Understanding drug-induced lupus erymatosus

Around 10% of systemic lupus erymatosus (SLE) cases are related to drug-induced lupus, where symptoms begin after exposure to a certain medication (Chang and Gerschwin, 2011). 

The identification of the drug that causes SLE can be difficult due to delayed disease onset occurring months to years after initial drug exposure, but it is clinically very useful because symptoms will resolve after one stops taking the medication (Chang and Gerschwin, 2011).

Drug-induced lupus erymatosus (LE) can be subdivided into drug-induced SLE, drug-induced subacute cutaneous lupus erythematosus (SCLE), and drug-induced chronic cutaneous lupus erythematosus (CCLE). Drug-induced LE is linked with >80 medicines, and this number is increasing with the advent of new immunological therapies (Dalle Vedove et al., 2012a). The incubation period for start of disease varies widely and is dependent on the drug that was used.

The most common subtype of drug-induced LE is drug-induced SCLE, which commonly appears with lesions similar to idiopathic SCLE (erythematous plaques with or without scale in a photosensitive distribution).

However, the lesions tend to be limited in number and affect more often the legs (Lowe et al., 2010). The histologic findings are also similar between idiopathic and drug-induced SCLE.

 Drug-induced SCLE is linked with a wide number of drugs but is most commonly seen with antifungals, antihypertensive drugs, diuretics, statins, and proton pump inhibitors (Dalle Vedove et al., 2012a; Lowe et al., 2010).

Patients with drug-induced SLE do not develop typical cutaneous LE (CLE) skin manifestations or interface dermatitis and could have nonspecific LE cutaneous manifestations instead.

More often, the affected patients usually have concurrent systemic symptoms, like fever, arthralgia, and myalgia (Chang and Gerschwin, 2011). 

Drug-induced SLE is strongly linkef with a antihistone antibodies, but the characteristic serological findings of SLE, such as hypocomplementemia and positive anti-dsDNA antibodies, are less prevalent.

Chemotherapy and biologic agents, antiarrhythmics, antihypertensive medications, antipsychotics, and antibiotics are the most common precipitating medications (Dalle Vedove et al., 2012).

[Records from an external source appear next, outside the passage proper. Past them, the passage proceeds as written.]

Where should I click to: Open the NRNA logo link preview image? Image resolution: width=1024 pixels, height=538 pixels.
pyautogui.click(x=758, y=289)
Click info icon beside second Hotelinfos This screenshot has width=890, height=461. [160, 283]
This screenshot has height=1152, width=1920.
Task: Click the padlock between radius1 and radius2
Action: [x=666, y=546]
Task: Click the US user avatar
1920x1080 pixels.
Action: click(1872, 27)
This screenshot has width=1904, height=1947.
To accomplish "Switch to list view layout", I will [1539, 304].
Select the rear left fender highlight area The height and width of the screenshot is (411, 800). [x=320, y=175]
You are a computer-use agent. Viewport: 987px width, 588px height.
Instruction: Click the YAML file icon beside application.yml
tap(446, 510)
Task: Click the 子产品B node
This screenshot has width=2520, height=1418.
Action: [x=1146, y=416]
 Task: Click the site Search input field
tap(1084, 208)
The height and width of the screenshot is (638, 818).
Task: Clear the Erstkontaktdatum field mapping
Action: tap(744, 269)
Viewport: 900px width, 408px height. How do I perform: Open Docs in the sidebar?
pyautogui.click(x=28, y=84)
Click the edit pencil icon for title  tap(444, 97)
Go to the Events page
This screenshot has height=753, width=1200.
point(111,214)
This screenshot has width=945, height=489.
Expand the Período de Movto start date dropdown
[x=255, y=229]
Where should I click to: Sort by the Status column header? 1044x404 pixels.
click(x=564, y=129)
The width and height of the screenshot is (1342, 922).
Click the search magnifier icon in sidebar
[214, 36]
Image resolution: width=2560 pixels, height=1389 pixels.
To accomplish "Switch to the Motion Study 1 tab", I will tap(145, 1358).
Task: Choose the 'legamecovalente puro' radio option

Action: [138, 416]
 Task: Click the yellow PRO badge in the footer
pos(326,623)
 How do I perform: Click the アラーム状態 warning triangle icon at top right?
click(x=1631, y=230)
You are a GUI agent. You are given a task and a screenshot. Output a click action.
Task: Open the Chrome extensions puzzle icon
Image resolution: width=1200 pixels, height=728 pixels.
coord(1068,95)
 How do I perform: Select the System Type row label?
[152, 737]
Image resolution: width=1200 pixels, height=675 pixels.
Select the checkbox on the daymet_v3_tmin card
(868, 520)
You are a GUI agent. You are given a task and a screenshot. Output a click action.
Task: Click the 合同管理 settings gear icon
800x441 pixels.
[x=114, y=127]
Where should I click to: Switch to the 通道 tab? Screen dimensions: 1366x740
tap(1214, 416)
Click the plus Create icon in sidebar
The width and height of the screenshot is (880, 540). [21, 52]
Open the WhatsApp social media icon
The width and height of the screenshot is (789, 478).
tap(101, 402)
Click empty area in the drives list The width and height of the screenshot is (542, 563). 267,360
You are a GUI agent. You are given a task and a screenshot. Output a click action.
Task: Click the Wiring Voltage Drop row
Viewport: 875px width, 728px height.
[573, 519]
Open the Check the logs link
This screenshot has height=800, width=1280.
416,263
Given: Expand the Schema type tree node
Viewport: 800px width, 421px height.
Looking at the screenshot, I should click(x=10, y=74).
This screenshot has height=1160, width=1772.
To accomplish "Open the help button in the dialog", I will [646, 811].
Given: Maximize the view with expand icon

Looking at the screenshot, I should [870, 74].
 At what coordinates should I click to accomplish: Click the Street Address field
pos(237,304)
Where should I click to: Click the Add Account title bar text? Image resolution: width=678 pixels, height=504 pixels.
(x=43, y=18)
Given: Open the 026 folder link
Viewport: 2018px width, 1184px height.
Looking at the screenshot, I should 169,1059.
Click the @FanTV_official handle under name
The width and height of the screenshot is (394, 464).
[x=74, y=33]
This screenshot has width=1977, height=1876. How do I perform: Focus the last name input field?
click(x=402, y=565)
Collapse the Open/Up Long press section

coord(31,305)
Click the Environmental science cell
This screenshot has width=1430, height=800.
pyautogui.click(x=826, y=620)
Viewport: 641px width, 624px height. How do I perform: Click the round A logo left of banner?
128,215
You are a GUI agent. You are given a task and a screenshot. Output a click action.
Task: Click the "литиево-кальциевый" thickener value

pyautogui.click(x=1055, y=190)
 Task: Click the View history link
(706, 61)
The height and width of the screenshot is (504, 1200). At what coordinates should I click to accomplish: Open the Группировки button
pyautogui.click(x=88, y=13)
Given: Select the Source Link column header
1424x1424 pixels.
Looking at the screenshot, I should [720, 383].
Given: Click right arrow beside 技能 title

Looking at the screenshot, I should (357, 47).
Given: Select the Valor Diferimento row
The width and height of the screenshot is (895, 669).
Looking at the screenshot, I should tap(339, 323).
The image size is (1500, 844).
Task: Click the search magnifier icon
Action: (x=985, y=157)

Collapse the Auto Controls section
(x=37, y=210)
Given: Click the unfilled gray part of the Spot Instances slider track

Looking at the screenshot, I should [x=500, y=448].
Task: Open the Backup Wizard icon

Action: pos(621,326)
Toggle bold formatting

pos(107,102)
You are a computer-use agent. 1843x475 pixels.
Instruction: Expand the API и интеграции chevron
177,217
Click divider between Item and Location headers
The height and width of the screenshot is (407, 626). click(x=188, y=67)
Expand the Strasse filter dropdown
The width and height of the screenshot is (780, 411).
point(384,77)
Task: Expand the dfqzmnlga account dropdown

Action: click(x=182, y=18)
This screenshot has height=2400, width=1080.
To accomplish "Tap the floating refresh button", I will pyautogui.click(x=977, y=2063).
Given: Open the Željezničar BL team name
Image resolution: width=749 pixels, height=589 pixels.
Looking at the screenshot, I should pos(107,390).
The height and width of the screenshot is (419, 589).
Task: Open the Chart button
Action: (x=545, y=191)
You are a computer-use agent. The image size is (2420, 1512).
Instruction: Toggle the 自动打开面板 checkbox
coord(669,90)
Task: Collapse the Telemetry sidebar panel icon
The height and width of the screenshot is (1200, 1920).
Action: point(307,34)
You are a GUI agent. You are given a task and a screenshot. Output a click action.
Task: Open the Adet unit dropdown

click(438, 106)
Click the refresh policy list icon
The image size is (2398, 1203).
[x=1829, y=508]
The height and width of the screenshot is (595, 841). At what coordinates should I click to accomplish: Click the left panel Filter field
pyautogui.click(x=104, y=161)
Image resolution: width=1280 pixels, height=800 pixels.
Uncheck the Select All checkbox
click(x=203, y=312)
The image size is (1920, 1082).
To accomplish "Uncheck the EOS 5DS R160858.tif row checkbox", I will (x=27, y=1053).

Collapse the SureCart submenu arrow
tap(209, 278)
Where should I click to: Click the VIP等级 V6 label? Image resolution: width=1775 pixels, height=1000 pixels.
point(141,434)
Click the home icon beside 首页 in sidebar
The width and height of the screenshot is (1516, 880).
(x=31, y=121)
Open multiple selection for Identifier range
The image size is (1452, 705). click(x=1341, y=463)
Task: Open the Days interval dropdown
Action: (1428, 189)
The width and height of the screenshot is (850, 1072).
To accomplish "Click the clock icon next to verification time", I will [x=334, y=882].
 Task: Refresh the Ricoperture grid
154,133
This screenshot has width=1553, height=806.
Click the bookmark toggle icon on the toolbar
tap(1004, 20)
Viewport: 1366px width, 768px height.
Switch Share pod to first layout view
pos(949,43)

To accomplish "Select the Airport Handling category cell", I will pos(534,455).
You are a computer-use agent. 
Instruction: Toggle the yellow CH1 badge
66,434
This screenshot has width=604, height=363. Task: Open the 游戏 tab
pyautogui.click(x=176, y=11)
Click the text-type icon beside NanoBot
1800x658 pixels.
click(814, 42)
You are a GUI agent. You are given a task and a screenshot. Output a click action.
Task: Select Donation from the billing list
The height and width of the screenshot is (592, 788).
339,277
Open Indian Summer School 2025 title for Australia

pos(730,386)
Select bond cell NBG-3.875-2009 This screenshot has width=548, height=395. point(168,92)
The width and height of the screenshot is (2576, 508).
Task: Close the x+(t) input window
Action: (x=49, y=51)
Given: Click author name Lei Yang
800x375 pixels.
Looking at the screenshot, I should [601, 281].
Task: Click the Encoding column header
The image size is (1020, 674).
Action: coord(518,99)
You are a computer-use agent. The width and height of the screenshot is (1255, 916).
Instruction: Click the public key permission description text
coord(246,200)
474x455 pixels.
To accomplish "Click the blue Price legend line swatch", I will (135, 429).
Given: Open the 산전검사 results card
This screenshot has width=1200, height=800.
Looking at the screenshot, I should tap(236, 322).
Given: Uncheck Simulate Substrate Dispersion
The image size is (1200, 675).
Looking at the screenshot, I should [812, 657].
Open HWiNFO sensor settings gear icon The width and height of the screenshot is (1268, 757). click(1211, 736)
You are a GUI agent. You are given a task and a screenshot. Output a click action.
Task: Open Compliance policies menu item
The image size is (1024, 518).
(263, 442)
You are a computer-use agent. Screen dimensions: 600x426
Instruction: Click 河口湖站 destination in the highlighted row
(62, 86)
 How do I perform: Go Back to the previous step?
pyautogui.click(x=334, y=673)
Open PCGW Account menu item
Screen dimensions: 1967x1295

Drug-induced CCLE can be further divided into discoid lupus erythematosus (DLE) and lupus erythematosus tumidus (LET) subtypes, which are rare. These subtypes are associated with nonsteroidal antiinflammatory drugs, chemotherapy agents, and antitumor necrosis factor (TNF) alpha agents (Dalle Vedove et al., 2012). Drug-induced LE induced by anti-TNF alpha agents is distinct from classic drug-induced LE and occurs in an older, predominantly female population. These patients frequently have systemic symptoms, such as fever, myalgia, arthralgia, and serositis, and more commonly experience cutaneous manifestations (Chang and Gerschwin, 2011). Anti-dsDNA antibodies are often present in this group (Chang and Gerschwin, 2011; Dalle Vedove et al., 2012).